Sâdık
Allah (c.c.), Sâdık'tır. Yani sözünde doğrudur, vaadinde sâdıktır, aslâ hulf etmez, hiçbir şekilde vaadinden dönmez, kelâmı haktır.
Peygamber Efendimizin (a.s.m.) bildirdiği Sâdık ismi, Kur'ân'da da yer almaktadır. Cenâb-ı Hak bir âyette, "Muhakkak ki doğruyu bildiren biziz" buyurur. Bir diğer âyette, "Muhakkak Allah, size verdiği sözde durdu," buyurulurken, bir başka âyette, "Allah'tan daha doğru sözlü kim vardır?" diye sorulmaktadır. Kur'ân, ehl-i Cennetin şöyle diyeceğini beyan etmektedir: "Onlar, 'Bize verdiği sözde duran ve bizi bu yere vâris kılan Allah'a hamd olsun. Cennette istediğimiz yerde oturabiliriz. Meğer, salih amel işleyenlerin ecri ne güzelmiş!' derler."
Bedîüzzaman'a göre, Cenâb-ı Hakkın, bütün semâvî kitaplarla yaptığı vaatlerin ve tehditlerin doğru olmaması mümkün değildir. Ehl-i hidâyet için Cennetin, ehl-i dalâlet için de Cehennemin bulunduğunda aslâ şek ve şüphe yoktur. Bediüzzaman, Cenâb-ı Hakkın konuyla ilgili sayısız vaatleri bulunduğunu, bu kadar vaatlerini yalancı çıkarmanın, rubûbiyet saltanatının kat'î gereklerini yalanlayıp yapmamak demek olduğunu; bunun ise küfür, isyan, tekzip ve yalanlamada ileri giderek, Cenâb-ı Allah'ın büyüklüğüne ve kibriyâsına dokunan, izzet-i Celâline dokunduran, Ulûhiyetinin haysiyetine ilişen ve şefkat-i Rubûbiyetini müteessir eden ehl-i dalâleti ve ehl-i küfrü Haşrin inkârında tasdik etmek ve peygamberlerini tekzip etmek demek olduğunu; Cenâb-ı Hakkın ise bu hilaftan ve yalancılıktan yüz binler derece mukaddes, hadsiz derece münezzeh ve âlî bulunduğunu belirtir. Cenâb-ı Hak Sâdıku'l-Va'di'l-Kerîm ve Sâdıku'l-Va'di'l-Emîndir.
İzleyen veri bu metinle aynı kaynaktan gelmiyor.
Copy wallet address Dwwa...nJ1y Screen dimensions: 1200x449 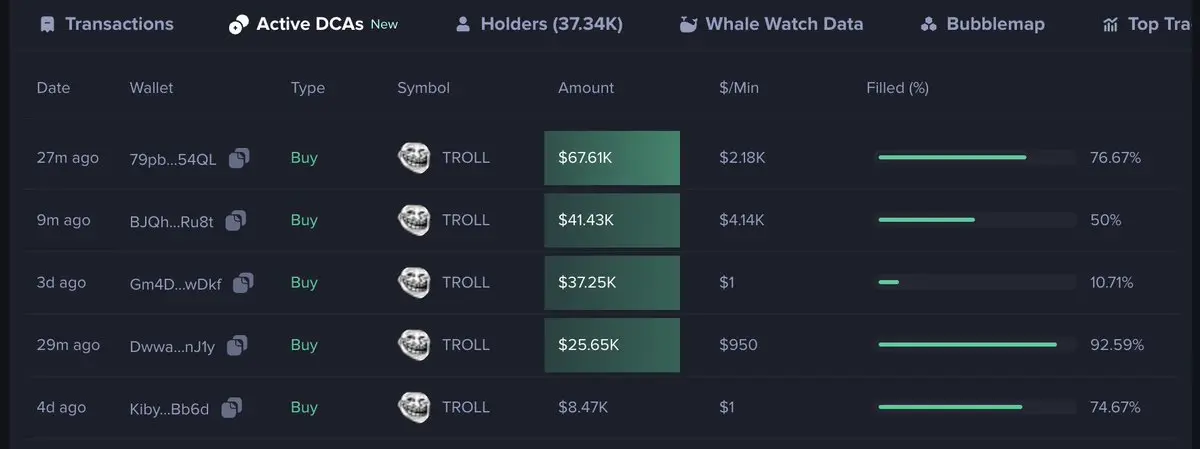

Bedîüzzaman'a göre, Cenneti ve ebedî saadeti ehl-i îmâna vaat eden Cenâb-ı Hakkın, vaadinde sâdık olmadığını düşünmek aslâ kâbil değildir. Madem vaat etmiştir, elbet yapacaktır. Çünkü vaadinden hulf etmek ve sözünden dönmek Onun için mümkün değildir, vâki değildir, muhaldir. Zîrâ, vaadini îfâ etmemek, gayet çirkin bir noksanlıktır. Kâmil-i Mutlak ise, noksanlıktan münezzeh ve mukaddestir. Bir kimsenin vaat ettiği şeyi yapmaması için iki ihtimal vardır: Ya cehâleti veya âcizliği söz konusu olmalıdır. Halbuki Kadîr-i Mutlak ve Alîm-i Küll-i Şey hakkında cehâlet de, âcizlik de muhâldir, mümkün değildir. Öyleyse, Onun hulfu'l-vaat içinde olabileceğini, yani sözünden dönebileceğini, düşünmek dahi, muhaldir. Hem başta Fahr-i Âlem Aleyhissalâtü Vesselâm olmak üzere bütün enbiyâ, evliyâ, asfiya ve ehl-i îman, mütemâdiyen o Rahîm-i Kerîmden vaat ettiği saadet-i ebediyeyi ricâ edip yalvarmakta, niyaz edip istemektedirler. Âlemlerin Mâliki olan Cenâb-ı Hak ise, Kendi kudretine pek kolay ve pek ehven, kullarına da fevkalâde mühim ve pek şiddetli ihtiyaç olan haşrin îcat edileceğini tekrar tekrar vaat buyurmuştur. Dahası hulfu'l-vaat, kudretin izzetine de, rubûbiyetin merhametine de zıttır. Zira yukarıda ifâde edildiği gibi, vaadin hilâfını yapmak, cehlin ve aczin alâmetidir. Kadîr-i Mutlak ve Hakîm-i Mutlak olan Zât-ı Zülcelâl ise bundan sonsuz derece münezzehtir.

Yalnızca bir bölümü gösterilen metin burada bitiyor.